Thirty states, along with Washington, DC, report state-level party affiliation data. More than half of them exclude unaffiliated voters from participating in at least one party’s primary. That includes Nevada, where unaffiliated registration grew more than in any other state in the dataset.
What the data shows and what it doesn’t
The shifts described here are broad and consistent. But registration data has real limits. It captures what box someone checked on a form, not what they did in a voting booth. A voter who switches from Democratic to unaffiliated may still vote for Democratic candidates. A newly registered Republican may not show up to vote at all.
The data also can't distinguish between different kinds of change. A county where Democratic registration share fell by 10 points might have longtime Democrats who switch to unaffiliated but keep voting for the same party, or new voters registering as Republican, or inactive voters being removed from the rolls, or all three. The net shift is real, but the individual stories behind it aren't visible in the data.
Voter registration data for this analysis came from official state sources — typically the secretary of state's website — for the 27 states and Washington, DC, that record and publicly report party affiliation at the county level. To be included here, a state needed:
- Data available through at least 2025
- History extending back to somewhere between 2016 and 2018
- Party affiliation reported at the county level (not just statewide)
Because states publish registration snapshots at different frequencies, we standardized the time series by selecting the report closest to November of each year.

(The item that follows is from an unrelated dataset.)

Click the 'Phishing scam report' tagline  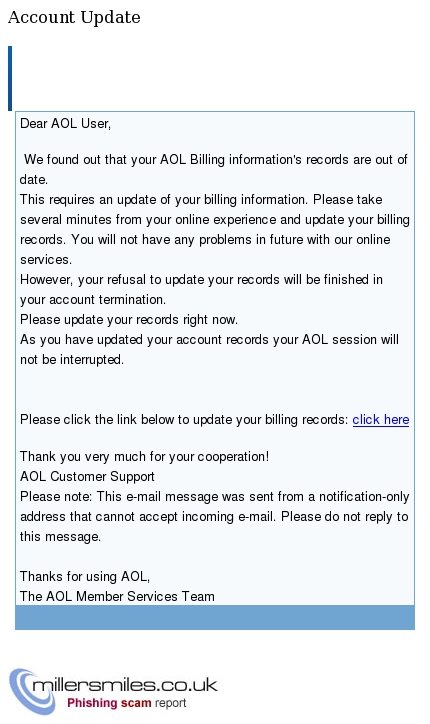127,703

The most recent data point is generally from early 2026. The arrow maps compare each county's earliest available report against its most recent; the ternary charts show every available annual data point, though coverage varies by state — some states did not publish data for every year, particularly non-election years.
A few other notes on the data:
- Start and end years vary by state. Most span 2016 to 2026, but some start later (Kentucky: 2017; Idaho and Rhode Island: 2018) or end earlier (California, Connecticut, and Massachusetts: 2025).
- Three states (New Hampshire, Utah, and Alaska) had historical data at the state level but not the county level, so they appear in the primary election table but not the county-level charts.
- Active vs. total voters: In states that distinguish between active and inactive registrations, only active voters are counted. Where no such distinction exists, all registered voters are used.
- "Other/Unaffiliated" combines any registration outside the two major parties — minor parties, no party, or unknown affiliation.
- Urban/rural classification uses the 2023 CDC/NCHS Urban-Rural Classification Scheme , collapsed into three groups: urban (large central metro), suburban (large fringe, medium, and small metro), and rural (micropolitan and noncore). Connecticut is excluded from this part of the analysis because the NCHS scheme couldn't be mapped to the county boundaries used in Connecticut's election reporting.
- The urban/rural comparison chart uses the same earliest-to-latest window for each state, which means counties from a small number of states reflect a slightly shorter time span. This has a modest effect on the magnitude of shifts shown, but not on the directional pattern.
- Primary election rules are sourced from the US Election Assistance Commission . For states the EAC classifies as partially open or partially closed — where participation rules are left to each party's discretion — we reviewed current reporting from each party to determine their most recent decision (2026 where available, 2025 otherwise).